It is indeed time for Zambia to begin thinking outside the box and turn to free and infinite sun for solar technology.

This unassuming technology involves photovoltaic panels which convert the sun’s radiation directly into electricity with no pollution or damage to the environment.

It is believed that such panels can generate enough power to run stoves, pump water, light clinics and power television sets and the list is endless.

And to think that Africa has one of the best climates for this type of energy, the delay by Zambia to turn to this source of energy must be disgusting many.

Already, Zambia’s main of source of hydropower, Lake Kariba, is failing the nation because its water has fallen to exceedingly low levels thus threatening power generation.

This has pressed Zesco Limited to introduce the unpopular load shedding which is already causing clamours, rather than solely depending on electricity for their production and livelihood.

Micro, small and medium enterprises (MSMES) which are the engine of our economy have already raised red flags and are blue murder over power outages which they think will immensely affect their production.

The Centre for Trade Policy and Development (CTPD) fears the MSMEs will be the worst hit by the planned load shedding because they are highly dependent on a steady supply of electricity.

This is a wretched development, which even if the nation has no control over, should also appreciate that even the great US is driven by SMEs which truly form the engine of Washington’s economy.

CTPD executive director Isaac Mwaipopo is wholly in order to express his concerns over the development which will no doubt adversely affect the economic growth of Zambia.

“An immediate consequence of this will be a reduction in productivity in these businesses, which will further result in even slower economic growth of the country, given the significant role played by small-scale businesses in job creation and income generation,” says Mr Mwaipopo.

So, the news about a group of companies from India’s GOA State, AGRAWAL, planning to build a 100MW capacity solar panel manufacturing facility in Zambia should be the starting point for Zambia to move into serious solar power generation investment.

Group chairman Krishnakumar Agrawal says the project which will cost US$5 million in private capital investment will also result in job creation as well as satisfy the market.

Mr Agrawal says apart from the project there will also be a skills transfer to the Zambian populace, especially youths.

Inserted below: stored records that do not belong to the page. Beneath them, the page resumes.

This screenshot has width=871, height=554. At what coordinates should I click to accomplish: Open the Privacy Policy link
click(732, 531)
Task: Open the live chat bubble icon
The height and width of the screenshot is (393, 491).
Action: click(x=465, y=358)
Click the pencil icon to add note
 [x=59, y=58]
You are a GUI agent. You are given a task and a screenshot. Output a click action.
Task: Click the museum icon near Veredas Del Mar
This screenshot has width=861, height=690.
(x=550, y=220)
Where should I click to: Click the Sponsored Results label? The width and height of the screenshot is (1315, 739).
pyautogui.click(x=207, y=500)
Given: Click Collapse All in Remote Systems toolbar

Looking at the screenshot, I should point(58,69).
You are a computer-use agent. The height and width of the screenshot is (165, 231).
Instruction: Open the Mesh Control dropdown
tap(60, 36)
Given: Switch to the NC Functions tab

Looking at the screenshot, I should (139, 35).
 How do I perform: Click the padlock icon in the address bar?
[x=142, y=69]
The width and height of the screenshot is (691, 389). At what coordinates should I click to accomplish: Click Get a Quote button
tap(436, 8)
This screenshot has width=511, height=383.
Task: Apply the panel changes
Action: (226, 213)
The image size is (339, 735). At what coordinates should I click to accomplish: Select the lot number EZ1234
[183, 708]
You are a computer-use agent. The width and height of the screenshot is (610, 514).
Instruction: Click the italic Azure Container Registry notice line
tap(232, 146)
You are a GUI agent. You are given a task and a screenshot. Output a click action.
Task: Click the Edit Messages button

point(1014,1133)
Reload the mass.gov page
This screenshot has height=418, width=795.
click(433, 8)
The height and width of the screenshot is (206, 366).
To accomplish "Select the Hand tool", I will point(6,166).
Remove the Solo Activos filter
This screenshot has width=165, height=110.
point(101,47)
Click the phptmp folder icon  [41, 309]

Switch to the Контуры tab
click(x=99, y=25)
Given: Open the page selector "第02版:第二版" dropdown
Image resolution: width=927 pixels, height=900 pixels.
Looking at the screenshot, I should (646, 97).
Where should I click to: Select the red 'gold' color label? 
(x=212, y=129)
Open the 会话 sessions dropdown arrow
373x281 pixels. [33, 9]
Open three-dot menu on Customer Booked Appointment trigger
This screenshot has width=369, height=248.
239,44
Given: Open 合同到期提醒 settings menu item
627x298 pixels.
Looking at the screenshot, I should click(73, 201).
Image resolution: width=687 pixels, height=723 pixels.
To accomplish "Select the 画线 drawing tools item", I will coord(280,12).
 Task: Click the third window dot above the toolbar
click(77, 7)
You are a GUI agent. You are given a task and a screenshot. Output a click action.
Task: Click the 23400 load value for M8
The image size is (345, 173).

He says the company has special skills in executing off-grid and on-grid projects for open access markets while the rest of the solar energy could be sold to Government in addition to large-scale solar pumps.

This came to light when Zambia’s High Commissioner to India Judith Kapijimpanga toured the solar manufacturing company in the Indian State of GOA, 2,000 kilometres from the Indian capital, New Delhi.

In fact Zesco Limited, too, should start thinking that way and begin to earnestly invest in solar power in the event the drought situation worsens as indicators are already pointing towards that direction.

It may wake up one day to find all the water bodies, including Lake Kariba dry and that will be the end of Zesco Limited, for acting too late to situations needing urgent devotion.

For now let us forget about this hydro-power and quickly move to solar, which will never fail us.

Indeed, a stitch in time saves nine later.